The agency did not provide any evidence to support its claims and no security or intelligence agency has repeated or confirmed such allegations.
Addressing the false accusations, Abdolhamid stated that media outlets "close to the government and influential bodies" should reconsider their loyalty to the truth instead of “blatantly engaging in lying and making accusations against critics, opponents, advocates of justice, and proponents of legitimate freedoms.”
"Media outlets like Fars News Agency have resorted to baseless accusations and falsehoods against critics. Such disinformation aims more to sideline critics and disturb public opinion. This is not the solution; the solution lies in listening to people's opinions and criticisms."
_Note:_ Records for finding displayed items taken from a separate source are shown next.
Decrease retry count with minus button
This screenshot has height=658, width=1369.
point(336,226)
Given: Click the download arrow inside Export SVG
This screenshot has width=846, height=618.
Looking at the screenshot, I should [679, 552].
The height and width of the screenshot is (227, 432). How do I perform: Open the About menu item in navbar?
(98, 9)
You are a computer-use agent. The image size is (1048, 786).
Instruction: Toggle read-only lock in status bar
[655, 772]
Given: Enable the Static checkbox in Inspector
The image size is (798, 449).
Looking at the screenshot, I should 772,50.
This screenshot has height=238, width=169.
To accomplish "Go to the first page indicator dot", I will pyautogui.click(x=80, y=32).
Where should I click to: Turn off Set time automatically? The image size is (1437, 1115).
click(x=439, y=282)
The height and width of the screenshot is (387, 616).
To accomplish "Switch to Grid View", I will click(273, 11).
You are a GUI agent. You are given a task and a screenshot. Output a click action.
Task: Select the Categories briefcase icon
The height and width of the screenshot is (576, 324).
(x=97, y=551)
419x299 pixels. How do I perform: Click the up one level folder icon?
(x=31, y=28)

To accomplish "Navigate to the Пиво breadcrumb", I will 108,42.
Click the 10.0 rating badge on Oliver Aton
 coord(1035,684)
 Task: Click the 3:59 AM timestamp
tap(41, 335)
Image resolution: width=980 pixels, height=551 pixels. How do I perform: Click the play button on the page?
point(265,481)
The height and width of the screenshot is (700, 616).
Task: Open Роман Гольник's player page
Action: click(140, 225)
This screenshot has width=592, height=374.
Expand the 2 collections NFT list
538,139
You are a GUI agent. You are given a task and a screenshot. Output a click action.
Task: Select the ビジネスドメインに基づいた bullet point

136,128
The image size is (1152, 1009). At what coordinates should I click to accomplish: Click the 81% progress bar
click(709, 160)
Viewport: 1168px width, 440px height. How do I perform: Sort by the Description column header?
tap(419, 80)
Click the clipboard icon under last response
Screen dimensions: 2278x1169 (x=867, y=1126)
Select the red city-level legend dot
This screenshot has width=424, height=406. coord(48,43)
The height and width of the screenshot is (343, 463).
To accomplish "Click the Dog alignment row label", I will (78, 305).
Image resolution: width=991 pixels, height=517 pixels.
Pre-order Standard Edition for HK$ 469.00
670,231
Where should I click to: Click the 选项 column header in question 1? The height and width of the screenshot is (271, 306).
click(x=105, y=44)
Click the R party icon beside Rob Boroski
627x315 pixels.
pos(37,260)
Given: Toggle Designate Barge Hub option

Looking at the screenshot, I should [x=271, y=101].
Abdolhamid added, "It is in the best interest of the nation that newspapers and media outlets remain free. Media is meant to reflect reality,” criticizing the authorities that summon or threaten the public, media owners, and journalists for even slight criticism.
Since the war broke out in Gaza after Hamas' terror attack on Israel on October 7, Abdolhamid has repeatedly rejected the regime’s calls for the destruction of Israel, saying that neither side should be destroyed.
The Sunni cleric has been a voice of moderation and justice since September 2022, when the death in custody of Mahsa Amini sparked the boldest uprising against the Islamic Republic regime. He is a vocal critic of Supreme Leader Ali Khamenei and his absolute authority. Earlier this year, the hacktivist group Black Reward targeted the data servers of Fars news agency, and released several documents to media indicating that Khamenei is dismayed by Abdolhamid’s fiery remarks and ordered underlings to tarnish his reputation. Iran’s Sunni minority is heavily persecuted, and the cleric has long been an advocate of minority rights, to the ire of the regime, as nearly 15 million Sunnis – mainly Baluch and Kurds -- listen to him.
Human rights media outlet Haalvsh, a website dedicated to human rights and events in Sistan-Baluchestan, has reported the presence of military forces and intense security measures around the Makki Mosque since Friday morning.
Regime agents and blocked the roads and streets leading to the mosque, set up checkpoints, and conducted physical inspections of passersby and people who wanted to attend the Friday prayers.
Like every week for over the past year, the citizens held a peaceful demonstration after they left the mosque. The people of the Sistan-Baluchestan, with Zahedan as provincial capital, have been holding weekly protests after security forces opened fire at peaceful protesters, killing nearly 100 on September 30, 2022, a day known as the Bloody Friday of Zahedan.